The state of consumption

North Americans are buying and throwing away more textiles than ever. Each year, the world consumes 80 billion new pieces of clothing, and 26 billion pounds of clothing and textiles go into landfills — 95 percent of which could be reused or recycled.

While keeping up with the trends as a consumer can be overwhelming, keeping up with closet space can be just as cumbersome: 46 percent of North Americans reported feeling like they had “way too much stuff” and 53 percent were driven to give items away because they had accumulated too much clutter.

Reuse as the solution

Although the State of Reuse Report shows that more people are finding ways to responsibly get rid of their used goods, rather than throw them away, that is only half of the problem. 60 percent of North Americans are still not shopping for reused items.

Why is this problematic? It takes 700 gallons of water for every t-shirt and 1,800 gallons of water for every pair of jeans to be produced. Each time consumers buy new, they’re exhausting the environment of those resources. Every time those items go to the landfill, so do the resources that went into creating them. The cost of our clothing is more than what’s on the price tag.

“Solving the global issue of clothing and textile waste is more than a matter of diverting items from landfills – the way clothing is produced is just as important,” Shumpert said. “New items must be produced with the intention that they will eventually be incorporated back into the reuse stream.”

Embracing the full circle of reuse

To change habits for the better, consumers must first better understand the impact of their actions. While a majority of people do say they recycle or donate their unwanted clothing and household goods, there is still progress to be made as nearly one in five still throw their reusable goods in the trash.

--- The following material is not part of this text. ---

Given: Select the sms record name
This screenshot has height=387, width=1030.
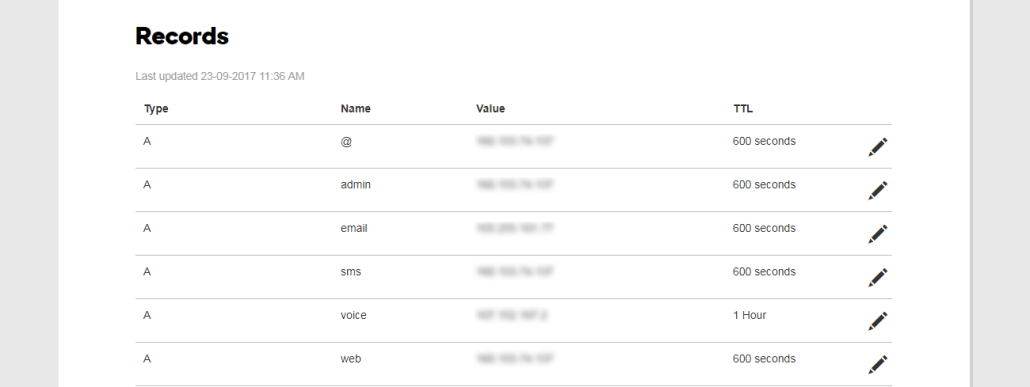Looking at the screenshot, I should 351,272.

With nearly half (49 percent) of respondents reporting they were unaware that extending the life of a garment lowers its environmental footprint, informing the public of the power of reuse is key to changing this understanding and inspiring action. That’s why research and educational efforts are crucial to driving the revolution the clothing and textile industry needs.

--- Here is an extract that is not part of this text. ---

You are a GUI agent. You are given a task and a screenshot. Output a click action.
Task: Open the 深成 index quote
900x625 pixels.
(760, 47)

Looking ahead to charter change

When it comes down to it, the most sustainable items are the items that already exist. Drawing on other key findings from this year’s report, to inspire more reuse, shopping secondhand must be positioned as a solution that not only helps the environment, but also provides consumers with affordable, high-quality and one-of-a-kind goods.

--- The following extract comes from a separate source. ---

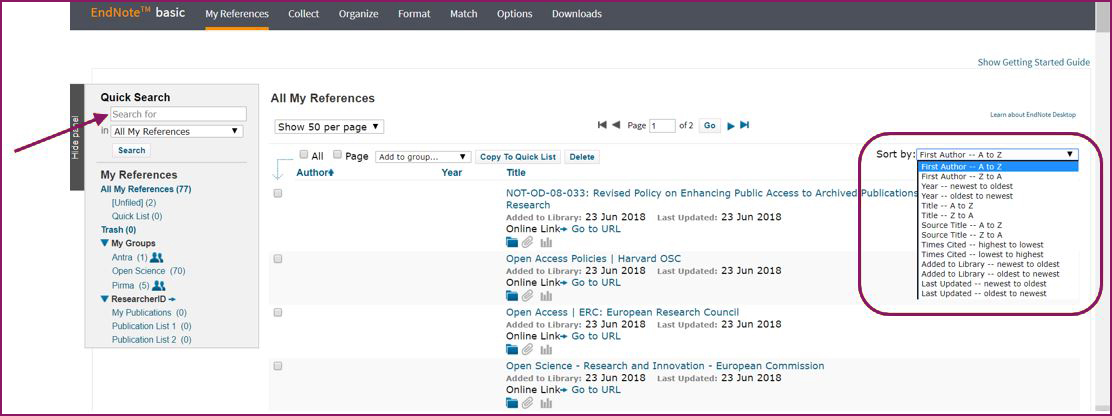1112x416 pixels.
Task: Switch to the Organize tab
Action: coord(358,14)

What will it take to drive more consumers to consider purchasing pre-owned goods? Of those who shop secondhand, Savers® found that saving money is the primary reason for 57 percent to do so. Shoppers are also in it for the thrill, with 69 percent saying that buying pre-owned goods feels like finding hidden treasure and 77 percent have been surprised by the great pre-owned items they’ve found. There are many benefits to shopping secondhand — it’s just a matter of communicating them more broadly.

“What our data shows is that if people better understood how their actions hurt or helped the planet, they would be more likely to make environmentally conscious decisions,” Shumpert said. “This makes us hopeful as we continue on our journey to educate and inspire more reuse-ful world. Reuse is the solution — it’s just up to us to embrace it.”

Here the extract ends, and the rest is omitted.